Material for the task Block Start

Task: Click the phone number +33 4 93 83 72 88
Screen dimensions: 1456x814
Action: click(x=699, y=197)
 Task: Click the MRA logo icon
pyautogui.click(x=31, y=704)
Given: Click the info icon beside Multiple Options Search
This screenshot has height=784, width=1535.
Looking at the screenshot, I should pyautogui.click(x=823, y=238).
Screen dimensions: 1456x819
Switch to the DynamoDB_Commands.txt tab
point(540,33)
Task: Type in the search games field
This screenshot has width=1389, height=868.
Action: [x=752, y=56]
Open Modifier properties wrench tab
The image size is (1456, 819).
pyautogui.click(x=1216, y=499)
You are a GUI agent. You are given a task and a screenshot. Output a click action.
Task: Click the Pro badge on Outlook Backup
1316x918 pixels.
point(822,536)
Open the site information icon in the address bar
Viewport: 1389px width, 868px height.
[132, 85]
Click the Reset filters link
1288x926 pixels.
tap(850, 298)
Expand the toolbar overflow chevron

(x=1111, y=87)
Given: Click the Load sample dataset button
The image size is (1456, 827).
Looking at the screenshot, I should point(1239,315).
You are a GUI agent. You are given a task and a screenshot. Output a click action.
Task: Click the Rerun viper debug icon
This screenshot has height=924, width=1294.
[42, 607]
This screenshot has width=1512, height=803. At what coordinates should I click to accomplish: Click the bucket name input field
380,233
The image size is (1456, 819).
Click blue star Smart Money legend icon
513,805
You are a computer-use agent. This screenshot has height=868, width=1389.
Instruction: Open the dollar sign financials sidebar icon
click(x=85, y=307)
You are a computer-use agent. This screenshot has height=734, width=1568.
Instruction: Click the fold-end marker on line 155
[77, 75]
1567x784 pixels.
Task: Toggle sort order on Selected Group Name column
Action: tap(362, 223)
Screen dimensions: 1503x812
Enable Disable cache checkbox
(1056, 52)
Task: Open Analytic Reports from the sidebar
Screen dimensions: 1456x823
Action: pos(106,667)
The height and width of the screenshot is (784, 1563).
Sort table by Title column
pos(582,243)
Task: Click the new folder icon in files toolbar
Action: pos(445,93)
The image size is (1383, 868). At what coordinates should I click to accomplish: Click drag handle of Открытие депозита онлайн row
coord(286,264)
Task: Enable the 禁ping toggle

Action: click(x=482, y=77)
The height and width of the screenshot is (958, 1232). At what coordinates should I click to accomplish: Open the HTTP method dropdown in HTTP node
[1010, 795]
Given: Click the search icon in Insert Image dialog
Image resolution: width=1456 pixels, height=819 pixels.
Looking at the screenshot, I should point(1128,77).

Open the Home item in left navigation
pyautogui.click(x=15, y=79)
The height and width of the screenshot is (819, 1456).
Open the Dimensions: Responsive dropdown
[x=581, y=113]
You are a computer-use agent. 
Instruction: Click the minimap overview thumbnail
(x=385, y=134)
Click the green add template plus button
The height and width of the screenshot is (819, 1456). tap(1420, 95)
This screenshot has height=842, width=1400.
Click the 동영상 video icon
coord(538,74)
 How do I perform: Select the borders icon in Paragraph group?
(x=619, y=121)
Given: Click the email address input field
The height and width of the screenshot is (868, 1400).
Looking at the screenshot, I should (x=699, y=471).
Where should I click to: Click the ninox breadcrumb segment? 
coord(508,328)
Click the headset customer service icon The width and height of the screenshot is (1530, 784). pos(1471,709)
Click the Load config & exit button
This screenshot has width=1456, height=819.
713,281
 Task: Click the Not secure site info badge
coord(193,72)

Material for the task Block End

Work request:
Your answer must be the full listing, copied exactly.

Task output:
Task: Click the phone number +33 4 93 83 72 88
Screen dimensions: 1456x814
Action: click(x=699, y=197)
 Task: Click the MRA logo icon
pyautogui.click(x=31, y=704)
Given: Click the info icon beside Multiple Options Search
This screenshot has height=784, width=1535.
Looking at the screenshot, I should pyautogui.click(x=823, y=238).
Screen dimensions: 1456x819
Switch to the DynamoDB_Commands.txt tab
point(540,33)
Task: Type in the search games field
This screenshot has width=1389, height=868.
Action: [x=752, y=56]
Open Modifier properties wrench tab
The image size is (1456, 819).
pyautogui.click(x=1216, y=499)
You are a GUI agent. You are given a task and a screenshot. Output a click action.
Task: Click the Pro badge on Outlook Backup
1316x918 pixels.
point(822,536)
Open the site information icon in the address bar
Viewport: 1389px width, 868px height.
[132, 85]
Click the Reset filters link
1288x926 pixels.
tap(850, 298)
Expand the toolbar overflow chevron

(x=1111, y=87)
Given: Click the Load sample dataset button
The image size is (1456, 827).
Looking at the screenshot, I should point(1239,315).
You are a GUI agent. You are given a task and a screenshot. Output a click action.
Task: Click the Rerun viper debug icon
This screenshot has height=924, width=1294.
[42, 607]
This screenshot has width=1512, height=803. At what coordinates should I click to accomplish: Click the bucket name input field
380,233
The image size is (1456, 819).
Click blue star Smart Money legend icon
513,805
You are a computer-use agent. This screenshot has height=868, width=1389.
Instruction: Open the dollar sign financials sidebar icon
click(x=85, y=307)
You are a computer-use agent. This screenshot has height=734, width=1568.
Instruction: Click the fold-end marker on line 155
[77, 75]
1567x784 pixels.
Task: Toggle sort order on Selected Group Name column
Action: tap(362, 223)
Screen dimensions: 1503x812
Enable Disable cache checkbox
(1056, 52)
Task: Open Analytic Reports from the sidebar
Screen dimensions: 1456x823
Action: pos(106,667)
The height and width of the screenshot is (784, 1563).
Sort table by Title column
pos(582,243)
Task: Click the new folder icon in files toolbar
Action: pos(445,93)
The image size is (1383, 868). At what coordinates should I click to accomplish: Click drag handle of Открытие депозита онлайн row
coord(286,264)
Task: Enable the 禁ping toggle

Action: click(x=482, y=77)
The height and width of the screenshot is (958, 1232). At what coordinates should I click to accomplish: Open the HTTP method dropdown in HTTP node
[1010, 795]
Given: Click the search icon in Insert Image dialog
Image resolution: width=1456 pixels, height=819 pixels.
Looking at the screenshot, I should point(1128,77).

Open the Home item in left navigation
pyautogui.click(x=15, y=79)
The height and width of the screenshot is (819, 1456).
Open the Dimensions: Responsive dropdown
[x=581, y=113]
You are a computer-use agent. 
Instruction: Click the minimap overview thumbnail
(x=385, y=134)
Click the green add template plus button
The height and width of the screenshot is (819, 1456). tap(1420, 95)
This screenshot has height=842, width=1400.
Click the 동영상 video icon
coord(538,74)
 How do I perform: Select the borders icon in Paragraph group?
(x=619, y=121)
Given: Click the email address input field
The height and width of the screenshot is (868, 1400).
Looking at the screenshot, I should (x=699, y=471).
Where should I click to: Click the ninox breadcrumb segment? 
coord(508,328)
Click the headset customer service icon The width and height of the screenshot is (1530, 784). pos(1471,709)
Click the Load config & exit button
This screenshot has width=1456, height=819.
713,281
 Task: Click the Not secure site info badge
coord(193,72)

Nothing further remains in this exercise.